▶ _Given exercise_
Arrange the lines of the listing below as a numbered list, skipping any blank lines. Leave the pictures out of your answer.

▶ _Provided data_
— begin —

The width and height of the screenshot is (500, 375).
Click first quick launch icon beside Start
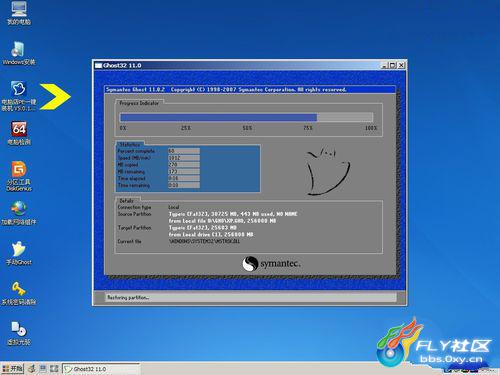[32, 369]
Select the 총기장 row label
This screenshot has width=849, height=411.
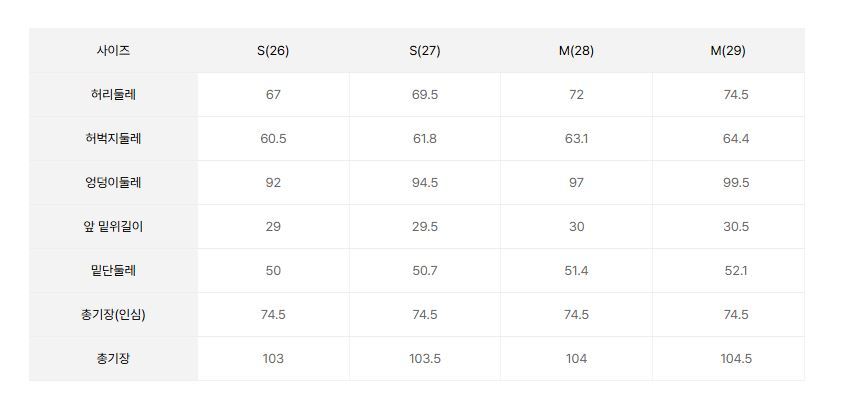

— end —

▶ _Worked solution_
1. The width and height of the screenshot is (500, 375).
2. Click first quick launch icon beside Start
3. [32, 369]
4. Select the 총기장 row label
5. This screenshot has width=849, height=411.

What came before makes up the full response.